Design Innovation Specialist
social

A Lesson to Know: The Unforgiving Culture of Social Media

For better or for worse, for decades public figures ranging from celebrities to CEOs to politicians to athletes have been notoriously remembered for 10-or-15-second snippets of speech endlessly repeated as quotes in newspapers, snippets in television commercials or on news reports until they come to capsulize the person.

For example, way back in 2o14, Elon Musk, the billionaire genius behind SpaceX, PayPal, Tesla Motors and a host of other companies, was asked about what he was looking for in potential hires for his team. He was specifically asked about what colleges or universities he was partial to. He responded that you do not need to go to college or university, “or even highschool”. This was later followed by the now-famous 2015 quote of his, “ If you don’t make it at Tesla, you go work at Apple”. Yahoo’s former CEO Marissa Mayer was also under intense scrutiny when she made the rather obnoxious comment: “The baby’s been way easier than everyone made it out to be.” These are only minor examples of words that were stated within seconds, and yet, have profound impact on public opinion for a lifetime.

With the advent of social media, there is no longer a curtain public figures can hang behind, in protection of their privacy or for when they say things that their publicists probably wish they did not. Nowadays, everything is seen or heard and caught on some form of recording and shared over and over again through social media.
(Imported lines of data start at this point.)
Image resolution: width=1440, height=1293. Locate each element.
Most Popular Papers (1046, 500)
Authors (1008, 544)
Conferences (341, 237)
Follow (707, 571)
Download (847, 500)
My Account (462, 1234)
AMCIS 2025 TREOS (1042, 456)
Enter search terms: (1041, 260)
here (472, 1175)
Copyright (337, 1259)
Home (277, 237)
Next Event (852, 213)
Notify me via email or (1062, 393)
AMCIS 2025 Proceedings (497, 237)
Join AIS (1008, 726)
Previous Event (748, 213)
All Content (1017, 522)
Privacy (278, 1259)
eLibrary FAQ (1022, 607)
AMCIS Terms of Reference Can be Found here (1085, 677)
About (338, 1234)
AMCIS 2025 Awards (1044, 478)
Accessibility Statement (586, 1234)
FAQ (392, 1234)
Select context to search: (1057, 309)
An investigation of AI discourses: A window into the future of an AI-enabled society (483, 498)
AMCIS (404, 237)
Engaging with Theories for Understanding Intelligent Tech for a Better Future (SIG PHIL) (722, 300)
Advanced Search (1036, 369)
Rooted in the creation of social platforms such as YouTube, Facebook and, later, Twitter, viral content allows for the mass wide-spread of messages, ensuring that even those unaware of public figures’ quotes are up to speed. 
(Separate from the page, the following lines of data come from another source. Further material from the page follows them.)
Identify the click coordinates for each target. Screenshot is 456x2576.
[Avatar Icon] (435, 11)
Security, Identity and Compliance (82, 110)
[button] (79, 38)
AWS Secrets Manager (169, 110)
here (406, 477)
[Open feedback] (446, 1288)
Digging deeper into the media coverage that surrounded the aftermath of the viral spread of these messages elucidates the one of the largest challenges to social media- the negative and unfairly reactive nature of it. In today’s era dominated by an overt need to be politically correct, social media has increased our ongoing desire to react without appropriate research or context.
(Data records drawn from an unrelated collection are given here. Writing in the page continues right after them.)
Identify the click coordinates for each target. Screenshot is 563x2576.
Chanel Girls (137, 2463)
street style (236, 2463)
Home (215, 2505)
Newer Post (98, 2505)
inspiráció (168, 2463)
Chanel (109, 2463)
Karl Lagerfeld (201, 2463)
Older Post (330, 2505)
Now, more than ever before, social figures have a responsibility to be careful about their actions as social media is unforgiving. Public figures should always remember that they are public figures who will be scrutinized every day, to masses of people. This is even more prominent when their offensive words and actions are placed on social media for the entire world to see. And you can never be too careful when your public image impacts thousands of people, especially young people who look up to you. It is important that public figures be more responsible with what they share online, and always remember that what they say publically can come back to haunt them. Public figures are influencers for a reason, and their reach extends to many- and thanks to social media, will do so for a long, long time.